Photo by Sebastian Pena Lambarri on Unsplash

Predicting Earthquake Damage with Ensemble Learners

One of the main appeals of machine learning is that one can immediately start making fairly good data predictions without having estensive domain knowledge on the subject at matter, which at times can produce unexpected and surprising insights. This happens to be the case concerning the machine learning data set available at DrivenData on the Gorkha earthquake in Nepal, which on April 25, 2015 caused thousands of deaths and extreme hardship for all of the survivors, as well as massive damage to the country’s public buildings, infrastructure and private households.

The main goal of the DrivenData machine learning project is to understand which distinct conditions and characteristics were to blame for the buildings that sustained the most damage from the earthquake. The level of damage is recorded by three ordinal variables, low, medium and high, the last one of which corresponds to near complete destruction. The measure of performance of the algorithms on the data set is given by the micro averaged F1 score, which is a variant of the F1 score.
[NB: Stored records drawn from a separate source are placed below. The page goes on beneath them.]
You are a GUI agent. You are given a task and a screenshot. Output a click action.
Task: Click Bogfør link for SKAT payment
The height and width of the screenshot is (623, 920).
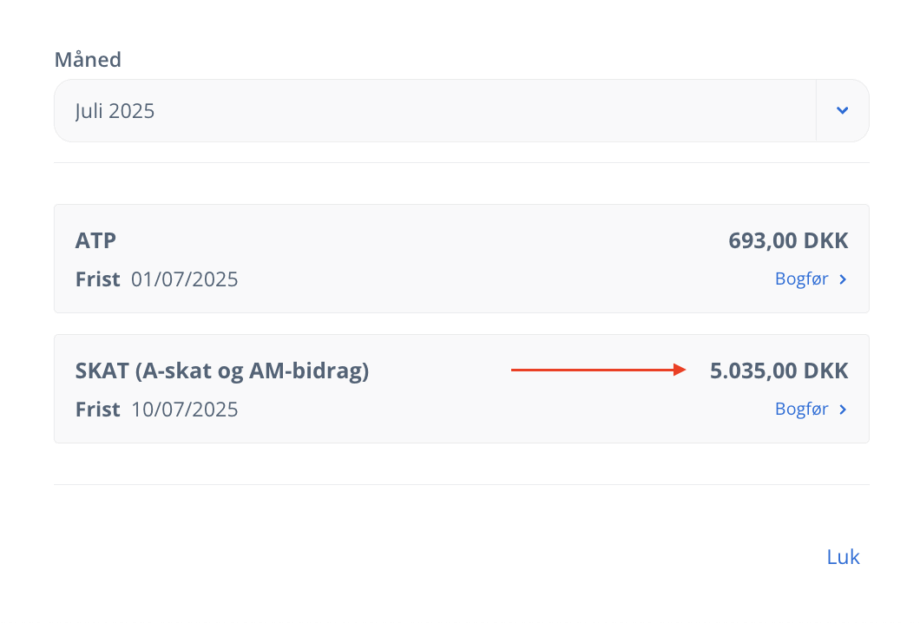click(x=801, y=409)
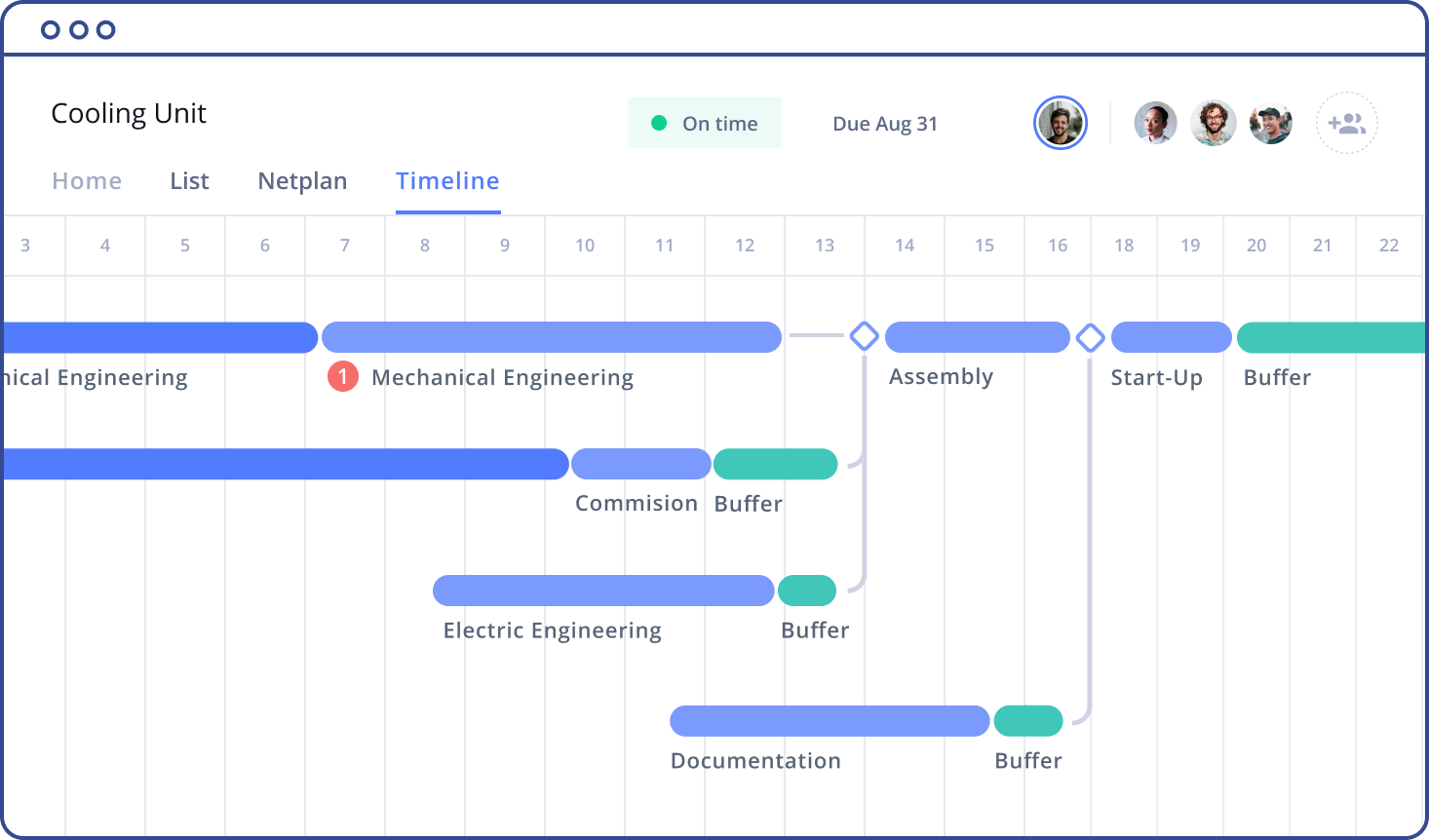
Task: Click the red notification badge on Mechanical Engineering
Action: click(x=343, y=376)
First of all, it’s necessary to perform some exploratory data analysis of the features, the majority of which are categorical. The complete list of features present in the data set can be view on the specific DrivenData website. The following plot shows the damage sustained by the buildings from the earthquake according to the three damage levels. To take into account the different ratio of damage levels in the training labels of the data, the class imbalance is treated by using Scikit-Learn’s StratifiedShuffleSplit class which samples the training data in the same ratio as present in the training labels.

Building damage by level

As mentioned, most of the variables are categorical. Several of these are shown in the bar plot below. There appear to be a number of labels in each category that stand out from the others, such as the r label in the foundation_type plot or the s in position.

Category plot

To confront the significant amount of categorical features in the data set, the category_encoders (2.2) package from the scikit-contrib repository is employed here. With this package a noticeable accuracy improvement with the TargetEncoder class is found. As explained in the documentation, “for the case of categorical targets, [the] features are replaced with a blend of [the] posterior probability of the target given particular categorical value and the prior probability of the target over all the training data”. This particular feature engineering allows for greater separation of the categories during model training, and consequent improvement in model prediction power.

For the five numerical variables a correlation plot has been generated to investigate any dependencies among variables. Beside an unsurprising relationship between number of floors in the building before the earthquake, count_floor_pre_eq, and the normalized height of the building area, height_percentage, there are no other obvious correlations that jump to the eye.

Correlation plot

Even when a breakdown of the numerical variables according to damage level is performed, besides the obvious relationship between height_percentage (height normalized to building surface area) and count_floors_pre_eq (number of floors in the building prior to earthquake), no other prominent relationships can be gleaned from the scatter plot, as shown below.

Pair plot

Enter Ensemble Learning

Ensemble learning is a machine learning technique that has been very successful in many machine learning competitions, and when employed properly the increase in prediction accuracy can be quite remarkable. The principle idea is to build a prediction model from the combinations of different weak learners. A weak learner is lower-performing learner that performs bearly better than random. The greatest benefit of ensemble learning comes from using learners that are as diverse as possible from one another, which in turn will assure us that their errors are also very different as well.

Scikit-Learn offers the VotingClassifier class which allow the combination of weak classifiers into an ensemble model with greater model prediction than that given by the individual learners. The model training was performed over the entire data set, made up of 260,601 records and 38 features.

The learners that were employed in the analysis were actually fairly high in prediction power themselves, and were the RandomForestClassifier, CatBoostClassifier, XGBClassifier and SGDClassifier classifiers. The first three classes are ensemble learners in their own right. For the VotingClassifier class the voting=soft option was employed, which uses the class with the highest probability as the prediction.

The following plot ilustrates the confusion matrix heat map for the actual and predicted damage levels for the buildings of our model. The greater part of the buildings are properly predicted along the main diagonal, with a lower amount of building misclassfied off the main diagonal.

Confusion matrix heat map
Confusion matrix heat map for actual and predicted damage levels of buildings in the Gorkha earthquake.

As of the date of posting, for the specific DrivenData competition this technique was able to achieve a micro averaged F1 score of 0.7498, which places it in the 98th percentile of the leaderboard ranking. You can review the Python code on my GitHub repository at capac/predicting-earthquake-damage. Most of the code makes use of latest version of Scikit-Learn (0.23.2), but also of the CatBoost (0.24.2) and XGBoost (1.2.0) gradient boosting packages.